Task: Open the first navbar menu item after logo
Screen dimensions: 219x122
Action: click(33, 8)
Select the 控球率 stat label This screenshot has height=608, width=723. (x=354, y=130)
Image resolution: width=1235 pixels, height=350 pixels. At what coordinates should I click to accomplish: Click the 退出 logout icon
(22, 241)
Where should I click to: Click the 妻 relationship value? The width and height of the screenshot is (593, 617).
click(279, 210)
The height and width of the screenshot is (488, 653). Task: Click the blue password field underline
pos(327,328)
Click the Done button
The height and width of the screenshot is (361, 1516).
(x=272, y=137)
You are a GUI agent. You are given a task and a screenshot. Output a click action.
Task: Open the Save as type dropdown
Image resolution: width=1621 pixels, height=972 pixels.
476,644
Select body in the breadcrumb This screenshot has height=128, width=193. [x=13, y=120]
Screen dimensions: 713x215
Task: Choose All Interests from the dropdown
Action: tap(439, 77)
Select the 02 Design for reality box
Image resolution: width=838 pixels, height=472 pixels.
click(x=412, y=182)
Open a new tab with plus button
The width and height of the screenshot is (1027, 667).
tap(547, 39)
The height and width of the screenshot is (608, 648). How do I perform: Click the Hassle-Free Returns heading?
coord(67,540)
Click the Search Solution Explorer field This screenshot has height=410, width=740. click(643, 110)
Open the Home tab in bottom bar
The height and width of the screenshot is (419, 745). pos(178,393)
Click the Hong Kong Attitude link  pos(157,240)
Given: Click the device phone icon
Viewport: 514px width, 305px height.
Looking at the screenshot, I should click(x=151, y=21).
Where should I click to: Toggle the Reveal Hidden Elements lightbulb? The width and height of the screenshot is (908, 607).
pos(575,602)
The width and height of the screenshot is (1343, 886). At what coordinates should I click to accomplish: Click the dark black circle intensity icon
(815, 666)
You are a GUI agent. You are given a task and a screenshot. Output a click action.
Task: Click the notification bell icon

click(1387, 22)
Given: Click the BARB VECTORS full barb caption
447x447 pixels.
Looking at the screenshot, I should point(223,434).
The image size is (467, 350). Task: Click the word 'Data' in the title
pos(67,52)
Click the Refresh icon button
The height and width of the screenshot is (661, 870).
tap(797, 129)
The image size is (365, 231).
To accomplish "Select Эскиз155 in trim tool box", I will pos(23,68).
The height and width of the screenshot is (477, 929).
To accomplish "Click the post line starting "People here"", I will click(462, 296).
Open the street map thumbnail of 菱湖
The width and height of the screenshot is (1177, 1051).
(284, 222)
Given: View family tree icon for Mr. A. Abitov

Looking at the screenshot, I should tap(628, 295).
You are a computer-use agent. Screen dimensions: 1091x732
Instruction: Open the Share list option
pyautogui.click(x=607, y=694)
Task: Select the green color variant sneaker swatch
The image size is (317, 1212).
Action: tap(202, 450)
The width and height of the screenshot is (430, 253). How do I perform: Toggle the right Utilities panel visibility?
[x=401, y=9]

+++

- _Action item_: Note every line of the records that holds the word "will", and copy it.

- _Exercise answer_:
To accomplish "Select Эскиз155 in trim tool box", I will pos(23,68).
To accomplish "Click the post line starting "People here"", I will click(462, 296).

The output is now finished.